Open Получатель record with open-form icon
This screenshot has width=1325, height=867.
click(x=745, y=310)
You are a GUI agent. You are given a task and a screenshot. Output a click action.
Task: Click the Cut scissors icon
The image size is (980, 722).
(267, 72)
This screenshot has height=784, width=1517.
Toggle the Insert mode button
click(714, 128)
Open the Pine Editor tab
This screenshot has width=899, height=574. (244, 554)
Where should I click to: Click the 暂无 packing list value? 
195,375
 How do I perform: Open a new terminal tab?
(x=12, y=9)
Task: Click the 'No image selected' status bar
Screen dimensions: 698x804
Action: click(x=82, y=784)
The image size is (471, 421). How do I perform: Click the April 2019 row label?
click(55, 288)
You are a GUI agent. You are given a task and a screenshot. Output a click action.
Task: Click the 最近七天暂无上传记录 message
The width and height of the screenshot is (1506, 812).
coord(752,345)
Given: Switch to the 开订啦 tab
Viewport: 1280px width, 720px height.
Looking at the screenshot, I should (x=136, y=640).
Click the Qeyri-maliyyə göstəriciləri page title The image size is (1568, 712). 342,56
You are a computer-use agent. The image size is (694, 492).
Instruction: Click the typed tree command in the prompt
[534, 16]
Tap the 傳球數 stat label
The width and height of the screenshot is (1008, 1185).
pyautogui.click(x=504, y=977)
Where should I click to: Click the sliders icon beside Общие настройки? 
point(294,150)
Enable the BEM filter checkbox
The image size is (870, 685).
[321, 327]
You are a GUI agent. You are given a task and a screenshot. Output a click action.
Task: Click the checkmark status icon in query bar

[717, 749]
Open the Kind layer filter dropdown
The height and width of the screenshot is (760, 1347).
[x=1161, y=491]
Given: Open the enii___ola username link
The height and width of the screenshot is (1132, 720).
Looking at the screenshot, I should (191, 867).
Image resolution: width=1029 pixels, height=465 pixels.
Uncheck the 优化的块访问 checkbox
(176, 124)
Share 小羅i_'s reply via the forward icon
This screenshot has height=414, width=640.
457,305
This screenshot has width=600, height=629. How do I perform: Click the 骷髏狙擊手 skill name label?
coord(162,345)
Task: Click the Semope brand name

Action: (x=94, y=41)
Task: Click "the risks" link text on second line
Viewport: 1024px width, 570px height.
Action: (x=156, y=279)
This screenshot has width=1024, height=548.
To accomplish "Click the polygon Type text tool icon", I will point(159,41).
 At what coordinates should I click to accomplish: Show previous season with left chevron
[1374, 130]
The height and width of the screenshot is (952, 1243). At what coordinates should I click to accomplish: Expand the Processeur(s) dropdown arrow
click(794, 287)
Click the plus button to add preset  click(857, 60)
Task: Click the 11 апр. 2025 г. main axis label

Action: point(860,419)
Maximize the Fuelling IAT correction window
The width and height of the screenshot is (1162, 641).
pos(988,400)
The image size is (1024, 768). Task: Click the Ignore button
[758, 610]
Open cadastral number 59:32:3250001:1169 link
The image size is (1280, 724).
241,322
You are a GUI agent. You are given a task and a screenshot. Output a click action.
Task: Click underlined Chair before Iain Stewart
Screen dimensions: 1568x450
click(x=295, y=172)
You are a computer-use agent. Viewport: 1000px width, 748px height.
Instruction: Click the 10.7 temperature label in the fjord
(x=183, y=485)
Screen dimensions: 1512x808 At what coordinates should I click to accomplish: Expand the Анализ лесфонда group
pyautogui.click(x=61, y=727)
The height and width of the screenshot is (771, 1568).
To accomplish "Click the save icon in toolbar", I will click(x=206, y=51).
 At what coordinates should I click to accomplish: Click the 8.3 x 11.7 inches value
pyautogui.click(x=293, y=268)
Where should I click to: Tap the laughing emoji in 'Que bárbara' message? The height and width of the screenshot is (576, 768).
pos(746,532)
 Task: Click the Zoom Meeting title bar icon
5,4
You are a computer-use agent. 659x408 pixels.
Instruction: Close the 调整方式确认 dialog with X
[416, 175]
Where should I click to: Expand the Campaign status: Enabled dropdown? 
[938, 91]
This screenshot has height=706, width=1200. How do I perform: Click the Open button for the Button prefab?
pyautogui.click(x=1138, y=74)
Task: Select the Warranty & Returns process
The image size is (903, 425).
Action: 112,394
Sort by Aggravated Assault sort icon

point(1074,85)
=-=-=
## EXERCISE GOAL
For this exercise, repeat exactly the lines of the data above from the one with "The height and width of the screenshot is (760, 1347)." down to the one with "Task: Click underlined", both end lines included.

## SOLUTION FOR THIS EXERCISE
The height and width of the screenshot is (760, 1347).
[x=1161, y=491]
Given: Open the enii___ola username link
The height and width of the screenshot is (1132, 720).
Looking at the screenshot, I should (191, 867).
Image resolution: width=1029 pixels, height=465 pixels.
Uncheck the 优化的块访问 checkbox
(176, 124)
Share 小羅i_'s reply via the forward icon
This screenshot has height=414, width=640.
457,305
This screenshot has width=600, height=629. How do I perform: Click the 骷髏狙擊手 skill name label?
coord(162,345)
Task: Click the Semope brand name

Action: (x=94, y=41)
Task: Click "the risks" link text on second line
Viewport: 1024px width, 570px height.
Action: (x=156, y=279)
This screenshot has width=1024, height=548.
To accomplish "Click the polygon Type text tool icon", I will point(159,41).
 At what coordinates should I click to accomplish: Show previous season with left chevron
[1374, 130]
The height and width of the screenshot is (952, 1243). At what coordinates should I click to accomplish: Expand the Processeur(s) dropdown arrow
click(794, 287)
Click the plus button to add preset  click(857, 60)
Task: Click the 11 апр. 2025 г. main axis label

Action: point(860,419)
Maximize the Fuelling IAT correction window
The width and height of the screenshot is (1162, 641).
pos(988,400)
The image size is (1024, 768). Task: Click the Ignore button
[758, 610]
Open cadastral number 59:32:3250001:1169 link
The image size is (1280, 724).
241,322
You are a GUI agent. You are given a task and a screenshot. Output a click action.
Task: Click underlined Chair before Iain Stewart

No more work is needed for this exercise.